[Extract]
These elements, and the sense of wonder they spring from, are immediately evident in her work. Take, for instance, the album’s title track, “Do Not Lament.” Her cooing voice floats atop a repeating lament bass line (irony intended), replete with little ornaments that simultaneously evoke the pathos of a Baroque tragédie en musique and a melancholy folk ballad.
Songs like “Five Year Plan,” which Nelson describes as a “secret breakup song,” offers more of an upbeat pop-rock feel, its lute introduction soon replaced with drums and electric guitar, imparting a cool, quiet optimism. Most intriguing are the final moments before the song’s postlude — a picardy third whose cadence comes right out of a Lully overture — that somehow feels perfectly at home despite what should be a clash of idioms.
It’s exactly this kind of unbound, effortless creativity that drew the attention of Richie Hawley, who produced Do Not Lament under his Il Pirata label. Hawley first met Nelson while she was an undergrad at Rice University, where he is on the clarinet faculty. The initial encounter began at an open mic at a coffee house, where Nelson was singing and playing guitar, but soon blossomed into a friendship and artistic partnership. When he decided to form a record label, he knew he would have to get her into the booth. “Rebecca was at the top of my list.”
[/Extract]
*Using the information:*
(1) Answer these questions using the review above:
(a) What kind of bass line does the singer's voice float atop in the title track?
(b) On which faculty at Rice University is Richie Hawley?
(c) At what event did Hawley's first encounter with Nelson begin?
(2) According to the review above, is each statement below correct? Answer yes or no, and quote the words of the review that decide it.
(a) Hawley produced Do Not Lament under his Il Pirata label.
(b) "Five Year Plan" opens with an electric guitar introduction.
(c) Hawley first met Nelson after she had graduated from Rice University.
(3) Write out the part of the review starting at "These elements, and" and ending at "melancholy folk ballad.".
[Records shown]
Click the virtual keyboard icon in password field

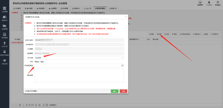pos(122,65)
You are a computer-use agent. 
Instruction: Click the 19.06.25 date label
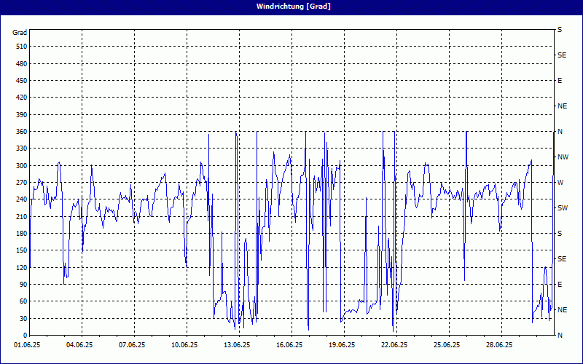coord(343,346)
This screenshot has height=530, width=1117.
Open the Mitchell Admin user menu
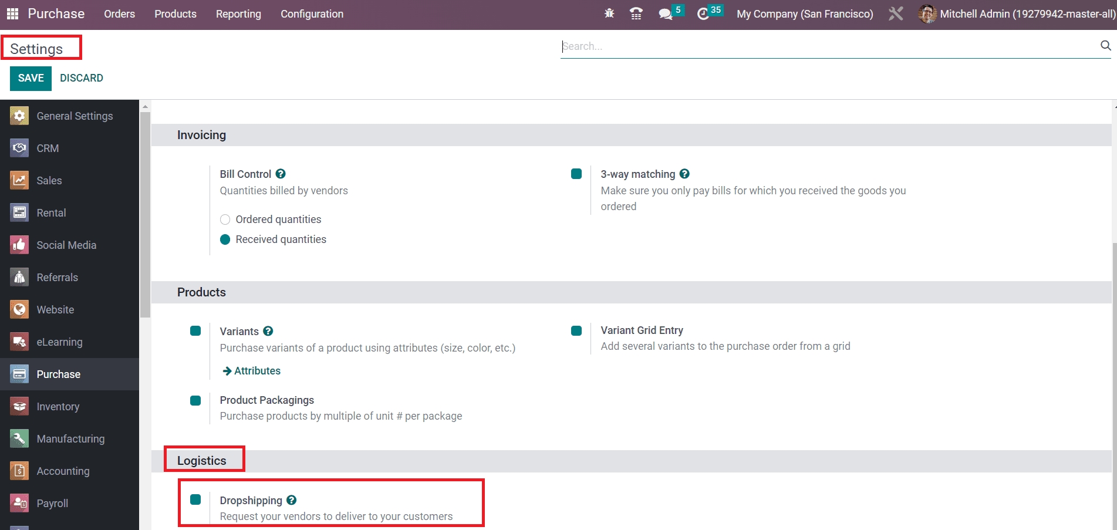(1017, 13)
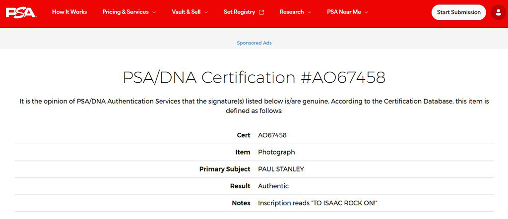
Task: Click the PSA logo
Action: pyautogui.click(x=20, y=12)
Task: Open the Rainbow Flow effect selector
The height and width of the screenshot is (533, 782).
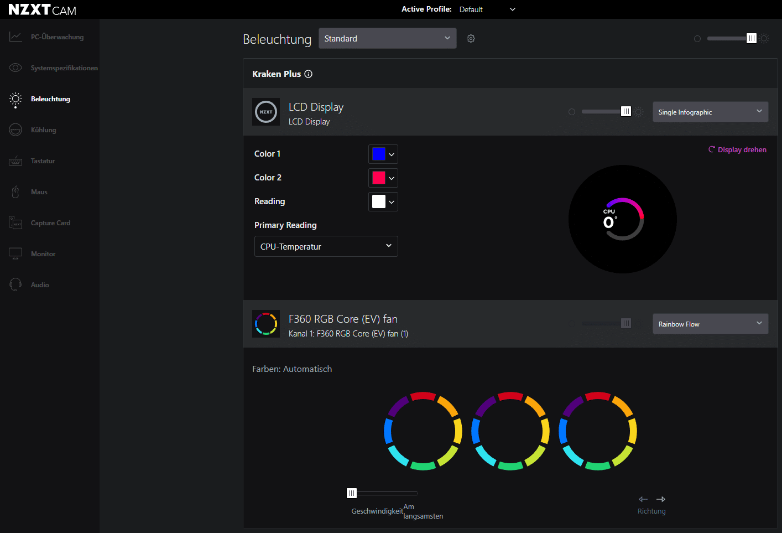Action: tap(710, 324)
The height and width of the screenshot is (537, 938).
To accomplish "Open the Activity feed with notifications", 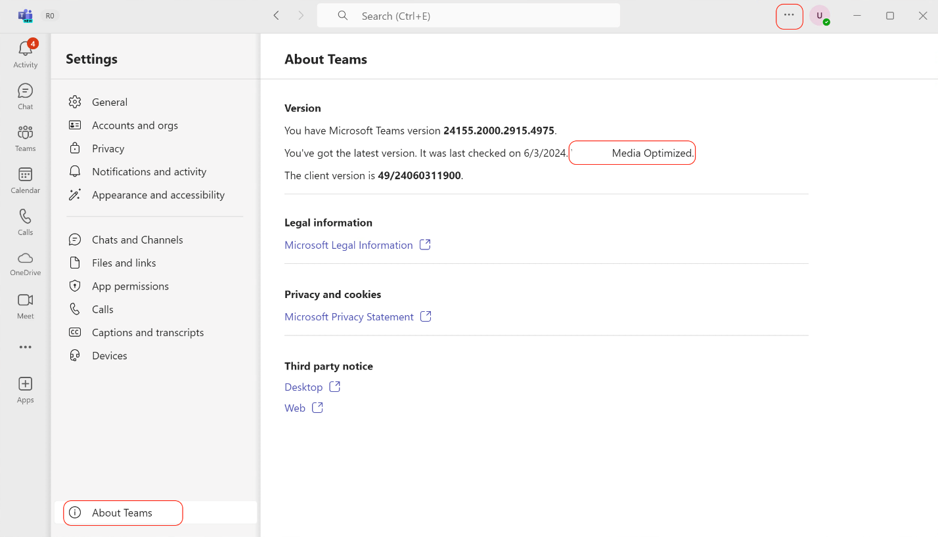I will (x=25, y=53).
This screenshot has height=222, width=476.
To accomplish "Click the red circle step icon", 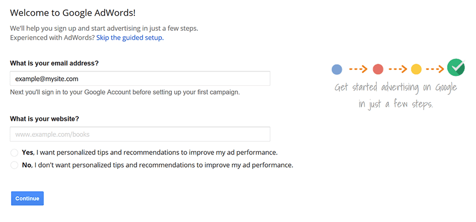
[/Records shown]
*Responses in order:*
(1)
(a) A repeating lament bass line.
(b) The clarinet faculty.
(c) An open mic at a coffee house.

(2)
(a) Yes: "who produced Do Not Lament under his Il Pirata label."
(b) No: "its lute introduction soon replaced with drums and electric guitar."
(c) No: "Hawley first met Nelson while she was an undergrad at Rice University."

(3)
These elements, and the sense of wonder they spring from, are immediately evident in her work. Take, for instance, the album’s title track, “Do Not Lament.” Her cooing voice floats atop a repeating lament bass line (irony intended), replete with little ornaments that simultaneously evoke the pathos of a Baroque tragédie en musique and a melancholy folk ballad.